Thursday, April 15, 2021
Last week, the Fourth Circuit upheld a district court's denial of a motion to compel arbitration in Rowland v. Sandy Morris Financial and Estate Planning Services, LLC. Judge Wilkinson, writing for the unanimous panel, first noted the public policy, embodied in the Federal Arbitration Act, in favor of arbitration. However, Judge Wilkinson noted, arbitration is available only if the parties agree to it. The Supreme Court has made clear that arbiters can decide the arbitrability of particular issues, but courts can decide whether or not a contract exists. In this case, the defendant financial planner (SMF) changed the documents at issue without notice or consent. There was no meeting of the minds because the parties had signed different documents.
The case is so simple that the District Court warned SMF that an appeal of its decision finding that there was no agreement between the parties could be considered frivolous. Judge Wilkinson's discussion of the merits of the case takes up two paragraphs. The parties signed different documents. The differences between the two documents were not minor. SMF added a new account and changed the Rowlands' selections for risk tolerance. Because of these material changes, no contract was formed between the parties.

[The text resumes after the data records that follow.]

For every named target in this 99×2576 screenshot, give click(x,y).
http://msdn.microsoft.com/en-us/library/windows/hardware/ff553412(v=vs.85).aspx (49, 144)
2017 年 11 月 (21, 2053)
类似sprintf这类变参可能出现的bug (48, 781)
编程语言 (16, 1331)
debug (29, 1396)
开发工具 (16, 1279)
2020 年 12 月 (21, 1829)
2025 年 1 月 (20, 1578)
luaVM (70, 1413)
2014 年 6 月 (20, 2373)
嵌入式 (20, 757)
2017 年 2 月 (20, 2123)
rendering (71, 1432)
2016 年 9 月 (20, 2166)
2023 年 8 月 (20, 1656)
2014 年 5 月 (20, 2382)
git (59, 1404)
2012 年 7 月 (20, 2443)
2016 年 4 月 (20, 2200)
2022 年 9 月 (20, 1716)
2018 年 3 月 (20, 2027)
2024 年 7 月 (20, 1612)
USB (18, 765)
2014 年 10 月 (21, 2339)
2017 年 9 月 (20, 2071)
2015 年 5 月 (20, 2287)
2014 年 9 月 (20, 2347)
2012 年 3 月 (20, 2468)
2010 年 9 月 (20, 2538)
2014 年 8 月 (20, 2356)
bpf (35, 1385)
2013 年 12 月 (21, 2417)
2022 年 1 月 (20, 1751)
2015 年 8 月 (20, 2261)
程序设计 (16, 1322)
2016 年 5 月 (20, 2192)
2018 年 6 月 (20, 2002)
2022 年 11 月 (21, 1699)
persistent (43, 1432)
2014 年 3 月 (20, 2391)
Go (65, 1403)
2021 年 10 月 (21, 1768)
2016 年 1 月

And then, beginning on page 11 of the decision, Judge Wilkinson reviews some of our favorite scholarship on the world of boilerplate contracts, citing to Kar and Radin, on pseudo-contract and shared-meaning analysis, and to Ayres and Schwartz, on the no-reading problem in consumer contracting. He then references some of the recent cases relating to digital contracts but notes that we need to come back to first principles embodied in old chestnuts such as Lucy v. Zehmer and Holmes' The Path of the Law. The need to adhere to the formal requirements of contract formation will not go away. Just for good measure, he throws in a reference to Auden. At this point, I think I am the more loving one, Judge Wilkinson! 😘
Thanks to Stanley Hammer for alerting us to this opinion!